On July 2, OPC member Kenneth R. Rosen launched a newsletter titled “War, U.S.A.,” which he said is “about conflict in the broadest sense: the difficulties we face at home and the ones we engage with abroad.” In an email to the OPC, he said he hopes to learn and share more about changes in the United States “as we draw down our military engagements abroad.” Rosen is also calling for contributors and suggestions for coverage. Subscribe to the newsletter and find out more here.

Aurora Almendral, an OPC member and award winner based in Southeast Asia, wrote a piece for The New York Times published on June 24 about the climate impact of cargo ships, and efforts to use wind power to reduce their carbon footprint. She wrote that global shipping produces 2.9 percent of global carbon-dioxide emissions, almost equivalent to that of South America. Almendral spoke with a trade association with 40 member companies now working on wind-propulsion, or “modern sail” technologies.

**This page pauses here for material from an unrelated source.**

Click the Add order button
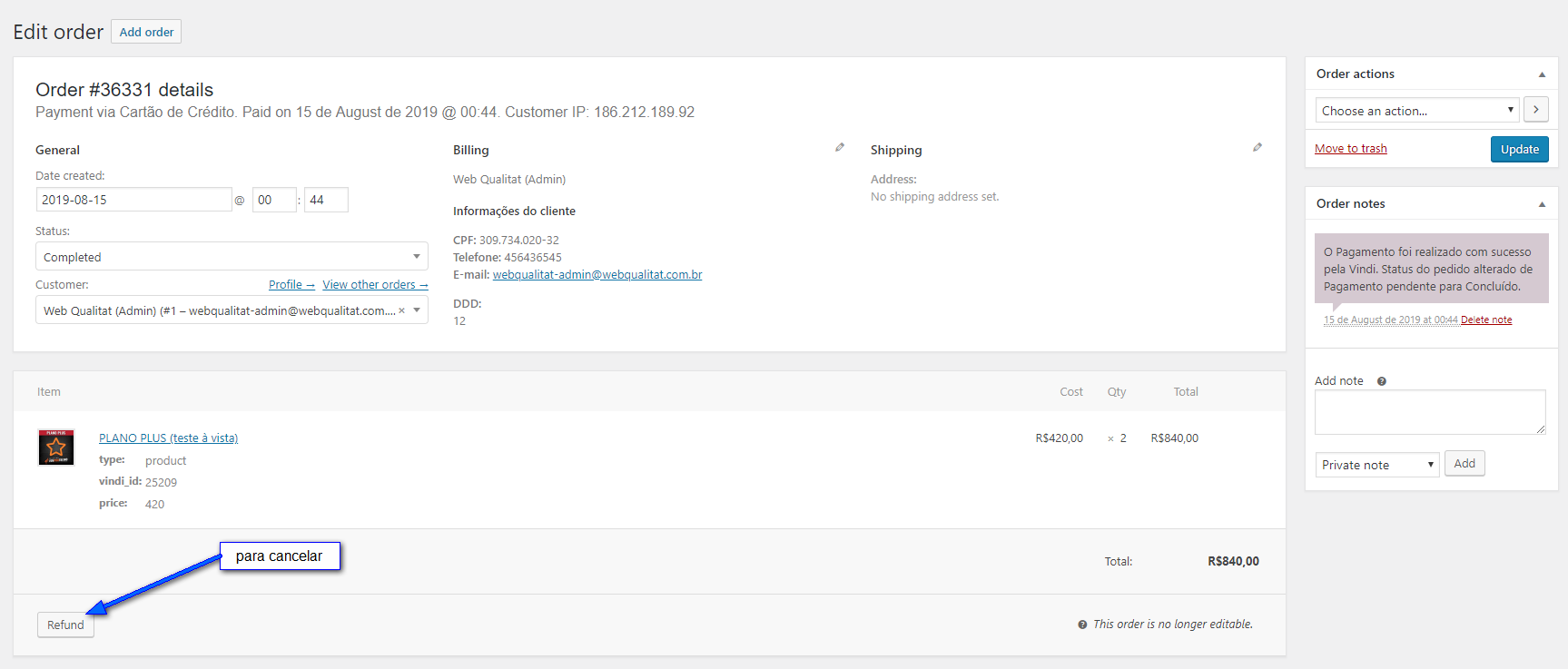 (x=146, y=32)
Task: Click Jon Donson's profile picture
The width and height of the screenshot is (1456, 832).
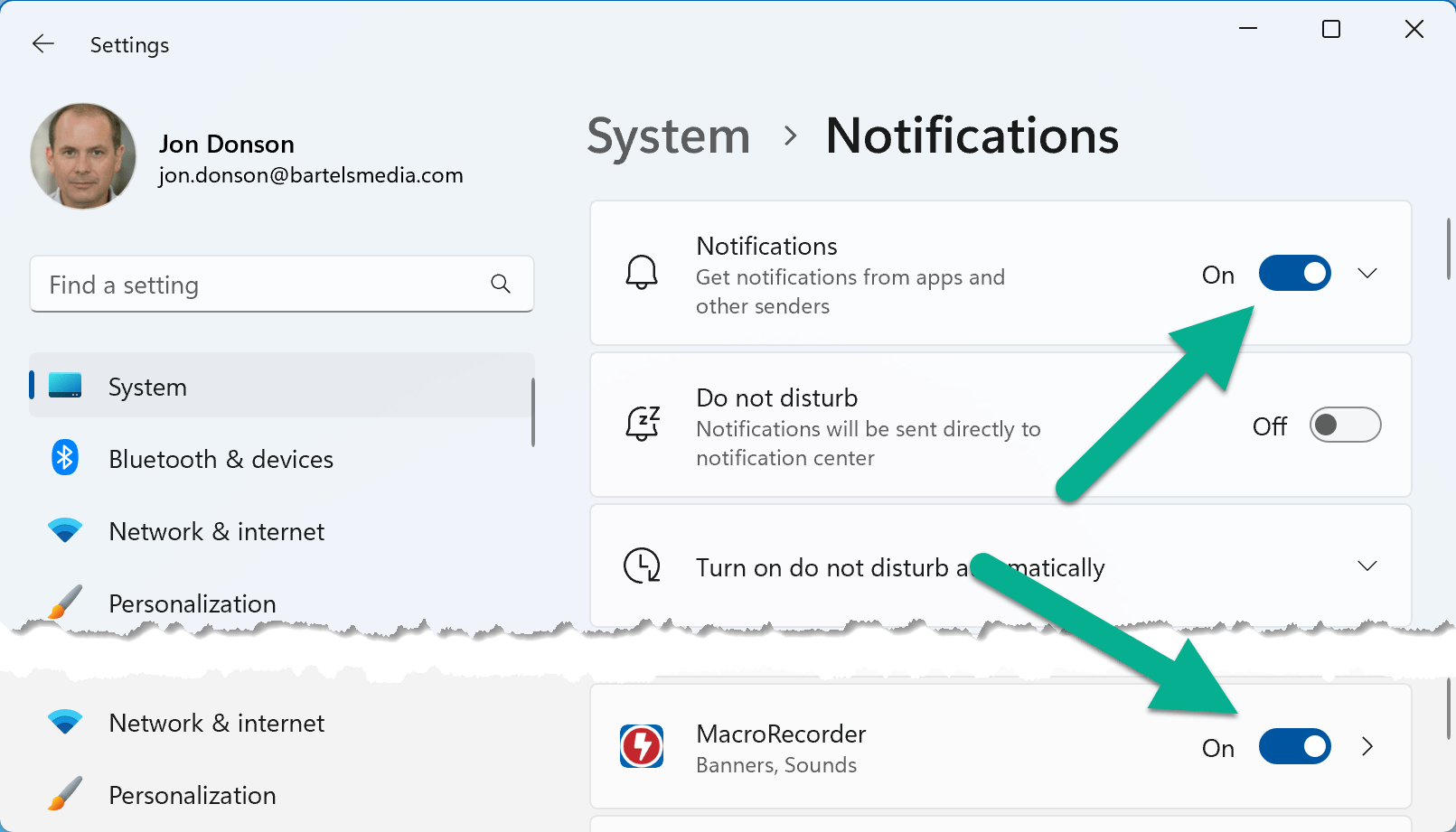Action: [83, 156]
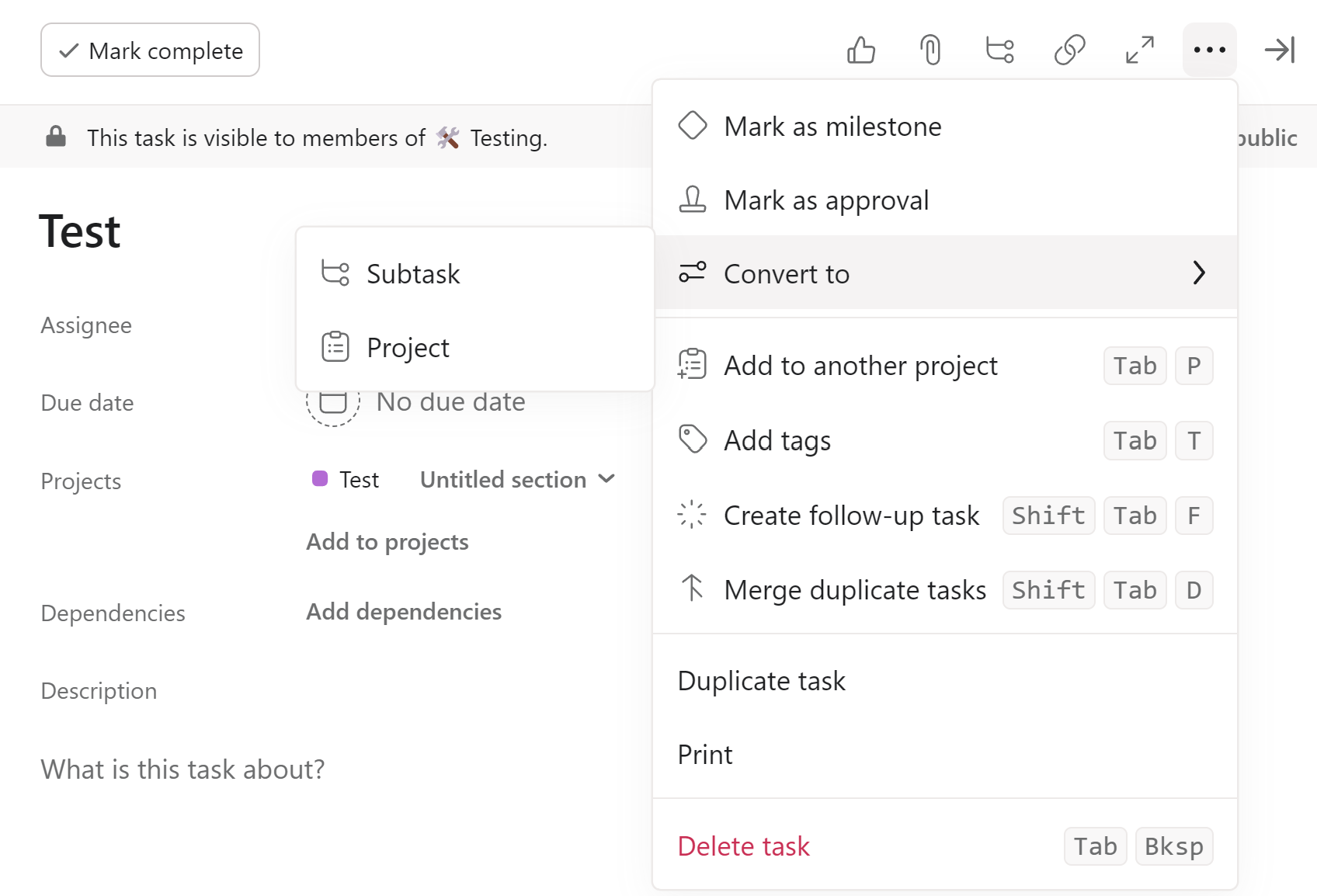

OPC member Jessica Obert wrote a piece for The New Humanitarian on July 5 about COVID-19 in Haiti, one of only a handful in the world that has not started a vaccination program. Despite a recent fourfold uptick in weekly coronavirus deaths, Obert wrote, Haiti is still awaiting its first vaccine delivery from the international COVAX program, an effort meant to provide equal access to coronavirus treatment worldwide. She contrasted that with the Dominican Republic, the other half of the Caribbean island of Hispaniola, where vaccines have reached nearly 35 percent of the population.

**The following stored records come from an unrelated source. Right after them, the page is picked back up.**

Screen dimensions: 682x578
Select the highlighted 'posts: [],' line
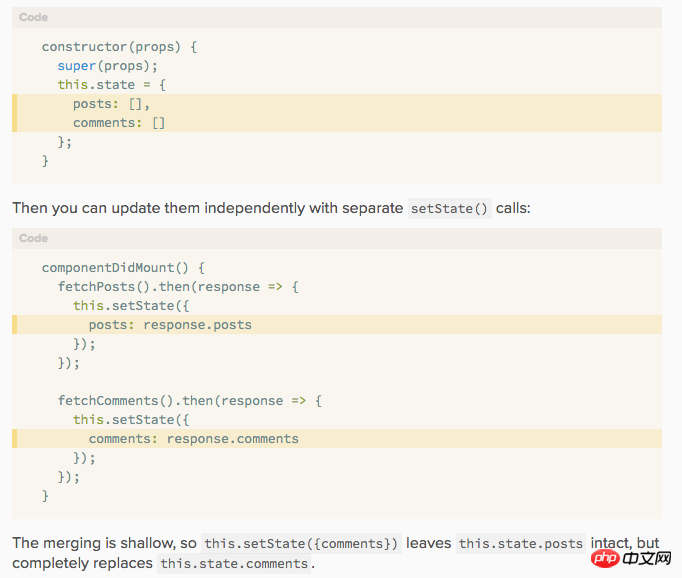111,104
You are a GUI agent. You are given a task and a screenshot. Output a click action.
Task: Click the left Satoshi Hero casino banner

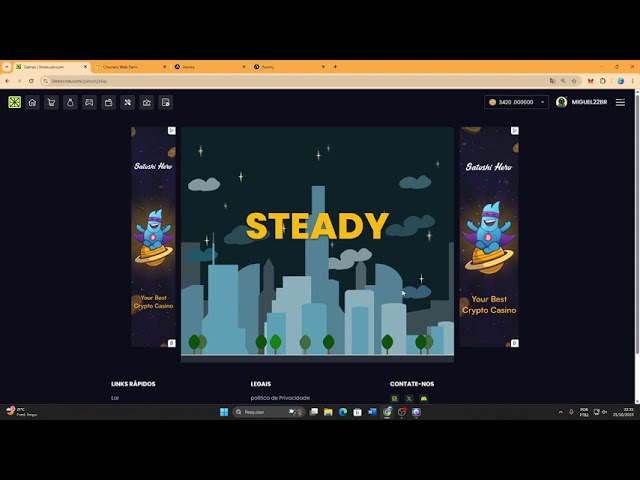154,237
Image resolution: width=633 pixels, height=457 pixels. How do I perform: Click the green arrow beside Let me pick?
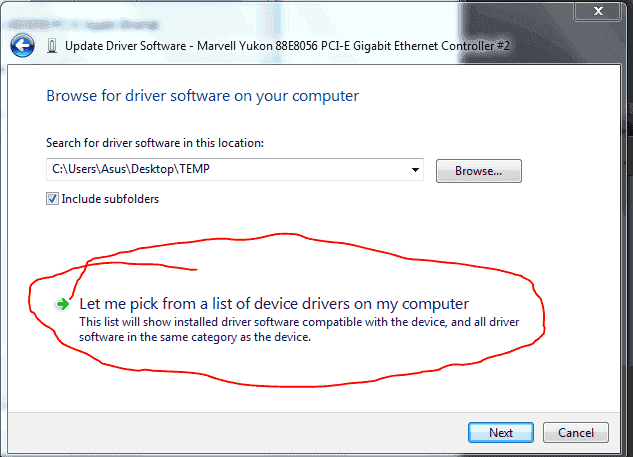[x=63, y=304]
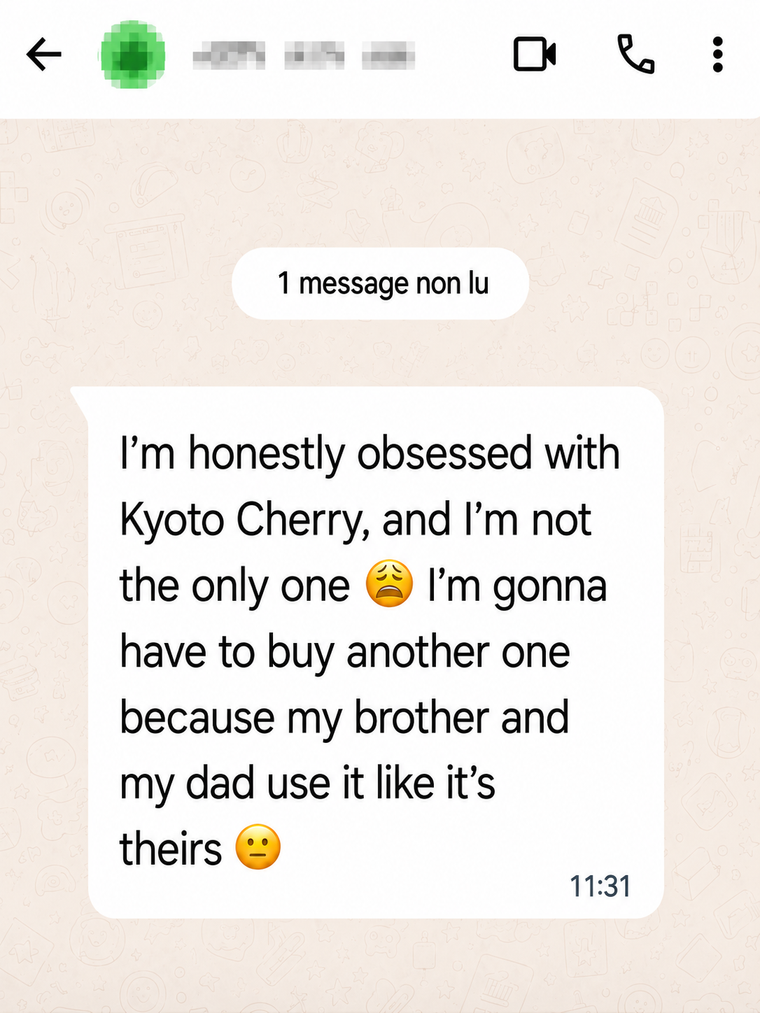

Megha Rajagopalan of Buzzfeed News, one of the winners of this year’s Kim Wall Award, was a guest on the Longform Podcast on June 30 to discuss her coverage of Uyghur detention camps in Xinjiang, China. That reporting, carried out with colleagues Alison Killing and Christo Buschek with support from the Pulitzer Center on Crisis Reporting, won the Kim Wall Award as well as a Pulitzer Prize. Rajagopalan details the reporting process during the interview, which involved the use of satellite images and 3D imagery to uncover a massive industrialized internment system.

MEDIA NEWS

An article for the Columbia Journalism Review by OPC member Kristen Chick on July 6 details a pattern of complaints against New York Times international picture editor David Furst before his departure from the paper in April. Chick’s piece references a 2018 human resources probe into employee complaints, among other incidents, and spoke with photojournalists who described unusually hostile and capricious behavior, particularly toward freelancers. Furst served as governor of the OPC from 2017 to 2019.